Terramoto e salários em atraso
Em Tabriz, e por mais uma época, ficou Flávio Paixão. Com a chegada de Toni e a sua equipa técnica, vieram outros portugueses – Anselmo e João Vilela – e tudo foi diferente. A desorganização tática que reinava mudou e o treinador português conquistou a equipa e os adeptos: “Lembro-me que quando o Toni chegou, ele queria defender os cantos à zona, e os jogadores perguntaram-lhe o que era isso. Por aí vê-se o que tinham para evoluir.”
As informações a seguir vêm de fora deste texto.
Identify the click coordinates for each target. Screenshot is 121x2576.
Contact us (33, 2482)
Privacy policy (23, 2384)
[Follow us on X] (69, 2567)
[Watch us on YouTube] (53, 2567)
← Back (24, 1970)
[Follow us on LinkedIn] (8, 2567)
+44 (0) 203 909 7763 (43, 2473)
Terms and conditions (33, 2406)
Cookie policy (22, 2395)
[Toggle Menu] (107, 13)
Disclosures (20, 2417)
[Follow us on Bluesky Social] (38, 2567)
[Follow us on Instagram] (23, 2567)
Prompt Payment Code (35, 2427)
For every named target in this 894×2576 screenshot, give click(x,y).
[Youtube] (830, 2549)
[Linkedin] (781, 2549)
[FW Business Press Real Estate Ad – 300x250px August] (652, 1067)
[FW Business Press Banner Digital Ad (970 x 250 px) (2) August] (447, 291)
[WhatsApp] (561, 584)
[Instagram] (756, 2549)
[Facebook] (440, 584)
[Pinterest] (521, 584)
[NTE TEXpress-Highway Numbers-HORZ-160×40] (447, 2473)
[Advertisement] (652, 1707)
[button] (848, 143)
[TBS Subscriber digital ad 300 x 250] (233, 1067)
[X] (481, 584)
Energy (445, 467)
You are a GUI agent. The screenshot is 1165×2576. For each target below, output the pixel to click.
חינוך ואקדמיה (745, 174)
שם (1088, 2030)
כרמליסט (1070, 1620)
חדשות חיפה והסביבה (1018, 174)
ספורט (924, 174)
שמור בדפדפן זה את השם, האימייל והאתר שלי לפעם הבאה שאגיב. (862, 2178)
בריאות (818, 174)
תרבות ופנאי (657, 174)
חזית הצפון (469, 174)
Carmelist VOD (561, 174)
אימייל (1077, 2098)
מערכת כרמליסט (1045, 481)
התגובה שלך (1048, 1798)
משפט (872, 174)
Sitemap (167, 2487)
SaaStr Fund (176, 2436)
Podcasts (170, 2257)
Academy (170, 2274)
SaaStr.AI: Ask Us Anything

Tudo corria pelo melhor até Flávio Paixão apanhar um susto: “Estava eu, o Anselmo e o JoãoVilela na minha casa e de repente apanhámos um terramoto de magnitude 6,3. Não nos conseguimos mexer porque a casa abanava tanto que era impossível sair do sofá. Lembro-me de estar sentado e ver as paredes a abrir, a casa a abanar, queríamos sair dali e não conseguíamos. Foi horrível.”
Depois do susto que deixou sequelas, e de uma época em que os ordenados começaram a falhar, Flávio Paixão disse adeus ao Irão e foi até à Polónia reencontrar o seu irmão no Slask Wroclaw.
Hoje, os dois olham para a experiência com um misto de riso e saudade, e para o trabalho de Carlos Queiroz à frente da seleção iraniana com muito respeito. “Aquilo que ele fez é de loucos. Levou a seleção a dois Mundiais e melhorou o seu nível de uma forma abismal. Se na altura ele já era respeitado, hoje será uma espécie de Deus para os iranianos porque eles amam o futebol”, analisa Marco Paixão.
O irmão Flávio prossegue com os elogios: “O grande problema do futebol iraniano era o lado tático. Quando tens um treinador como o Queiroz, que organiza a seleção desta forma, é algo fantástico. Todo o mundo viu o que eles foram capazes de fazer contra a Espanha.”